Behind the music with Bernie Sanders.

In the 1980s, then-mayor of Burlington, Vermont, Bernie Sanders had his own show on public access television.

The show, Bernie Speaks, aired on the Burlington public access channel Center for Media & Democracy (CCTV) on Channel 17 Town Meeting Television. The show is available under a Creative Commons license from CCTV.

One show was a behind the scenes look at the recording of Sanders' spoken word folk album. The thirty-minute episode from 1987 shows how the mayor and 30 musicians recorded the songs that appeared on the album, "Oh Freedom" and "We Shall Overcome."

In the episode, Sanders can be seen interviewing the recording artists about why they decided to do the album and sharing his thoughts on the mass media.

"The literal fact is that we've doubled the number of billionaires in America in the last year, you've got one guy whose wealth grew by four billion dollars," Sanders says while talking to some of the artists. "One guy is now worth eight billion dollars and you've people sleeping out on the streets all over America."

"How come musicians aren't writing about that and I think the fault is not with musicians -- I think there are thousands of serious and good writers -- they say 'why the hell should I write that, where's it gonna go anyhow?"

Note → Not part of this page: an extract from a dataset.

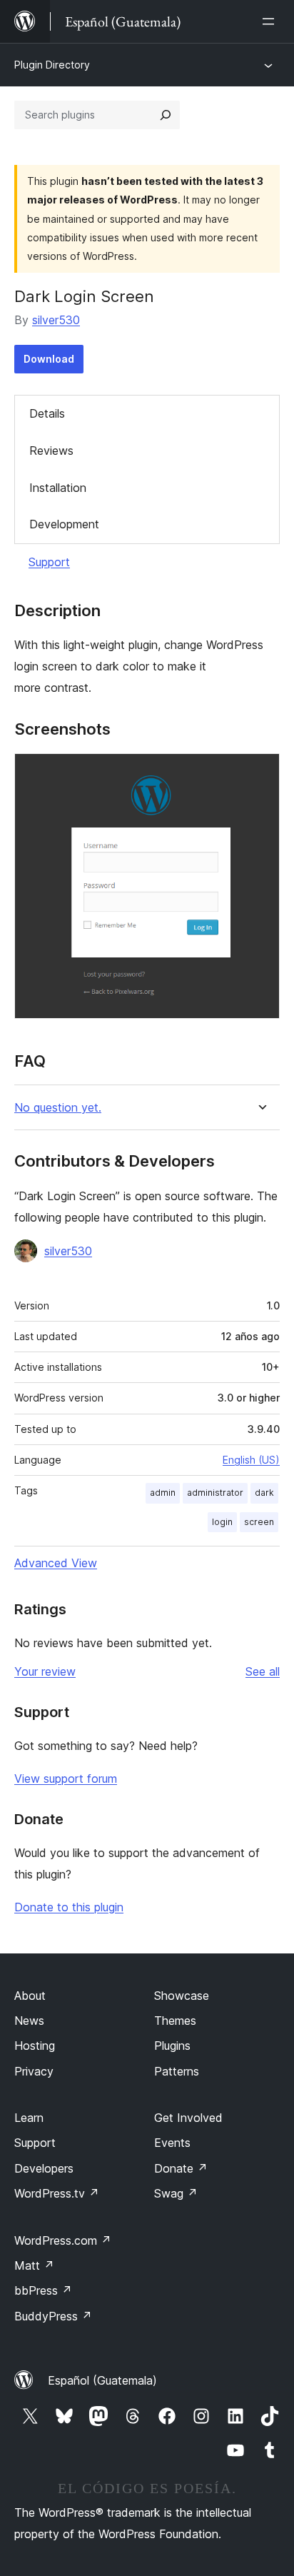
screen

The recording took place at Burlington Musician Todd Lockwood's White Crow studio.

Last year, when the album was uncovered, Lockwood spoke to the Vermont alt-weekly Seven Days where he said he called Sanders on a with the idea for the album. Originally Sanders was supposed to sing but they soon realized he was not musically-inclined. As a result, Sanders spoke lyrics while others served as backup singers.

"As talented of a guy as he is, he has absolutely not one musical bone in his body, and that became painfully obvious from the get-go," Lockwood told Seven Days. "This is a guy who couldn't even tap his foot to music coming over the radio. No sense of melody. No sense of rhythm — the rhythm part surprised me, because he has good rhythm when he's delivering a speech in public."